PLACING MOVIES/MOVIES AS POLITICS (1995)

I’m lumping together PLACING MOVIES and MOVIES AS POLITICS from Jonathan Rosenbaum because they’re two sides of the same coin.

If you were of a certain age in Chicago, you read the weekly alt-print Chicago Reader and if you were a film nerd? You ate up Jonathan Rosenbaum’s words. While he was not the only film critic at the Reader, he was certainly the most prestigious.

Rosenbaum was extremely prolific and one hell of a Francophile and not only did he take the dumbest films seriously — MOVIES AS POLITICS even scrutinizes the absolutely puerile ACE VENTURA — but he also framed films within their cultural impact and also what the filmmakers were attempting to do, and also how they were influenced by the world around them.
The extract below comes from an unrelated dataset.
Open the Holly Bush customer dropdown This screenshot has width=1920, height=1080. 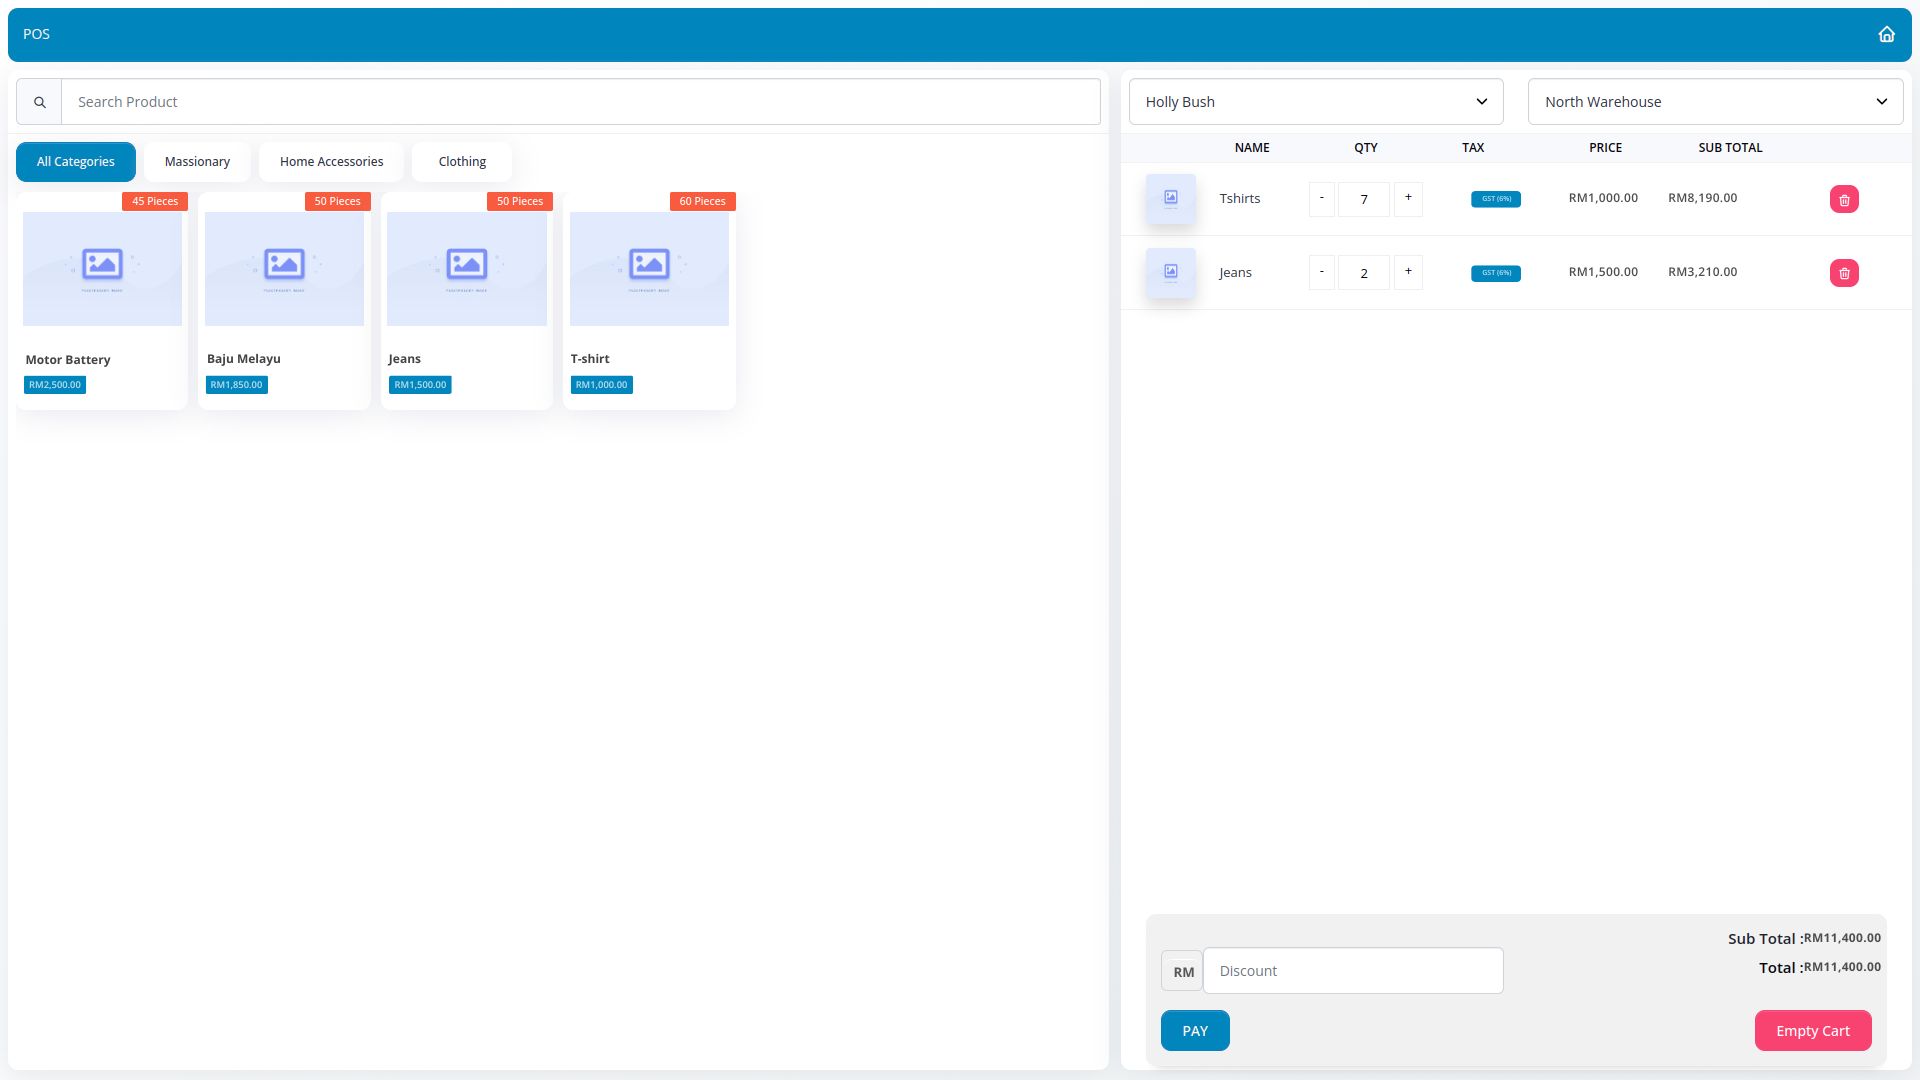(1315, 102)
My copies of these works are so dog-eared and dotted with so many asterisks and notes. In a world when so many folks were solely talking about the entertainment value of projected works, he respected what film was capable of, of how the flicker brings us together, of how these collective works speak to everyone, but also have so much more to say than most folks perceive.
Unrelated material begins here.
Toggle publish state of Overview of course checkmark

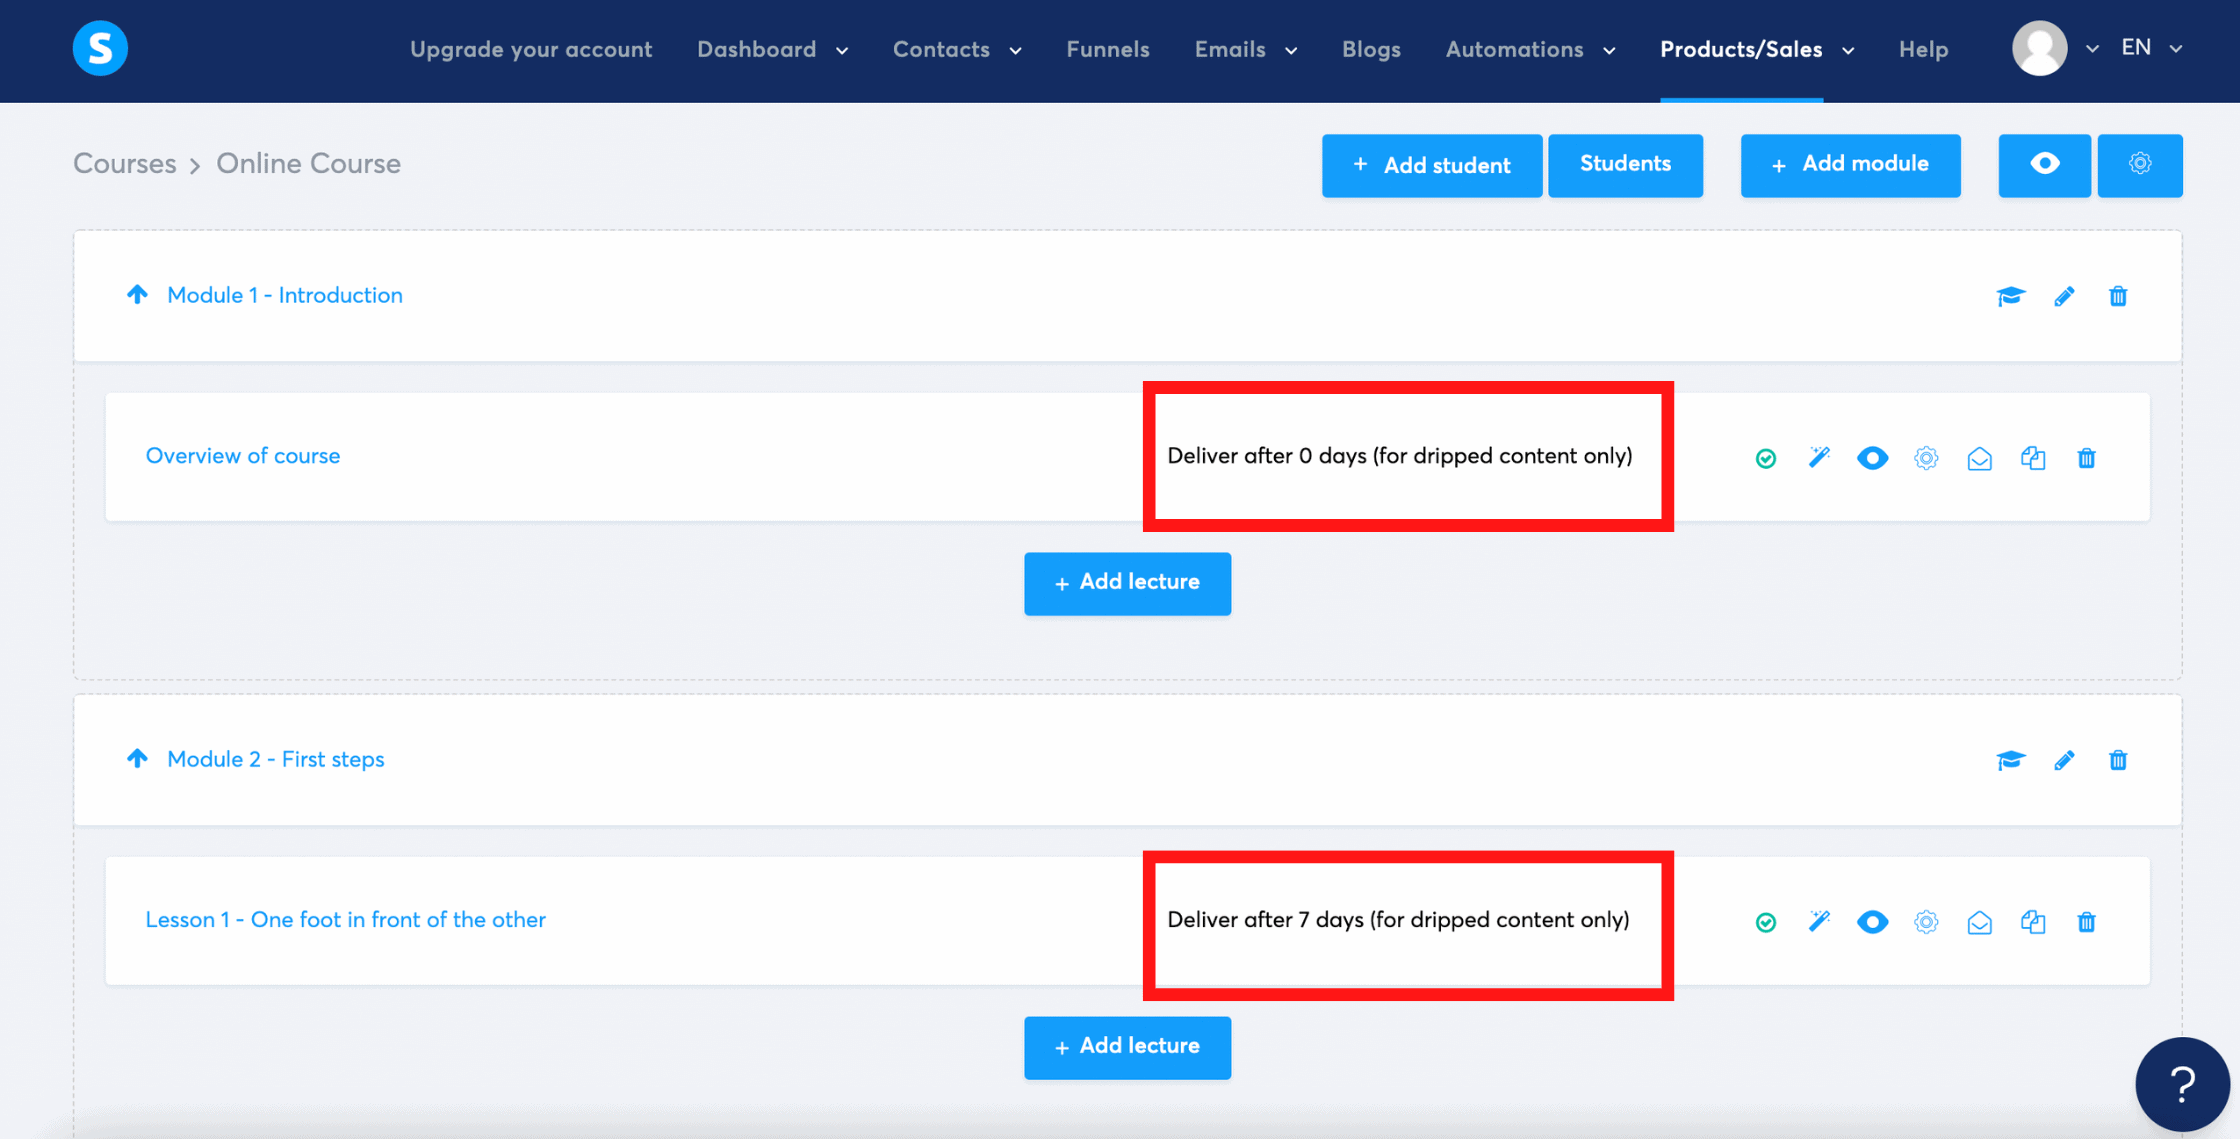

He was also instrumental in the absolutely gorgeous restoration of Orson Welles’ TOUCH OF EVIL, which is quite the accomplishment! (He does go into detail about the restoration if you take the time to buy it on physical media.)

I will note that he has since retired, but he still haunts screenings! Also, I did meet him once at FACETS, a Chicago theater that is actively uncommercial and I do not understand how they’re able to pay the rent.

Anyway! He barely gave me the time of day which … fair, I know how I present … but goddamn, I’m not gonna lie: that hurt, but doesn’t diminish from his critical contributions.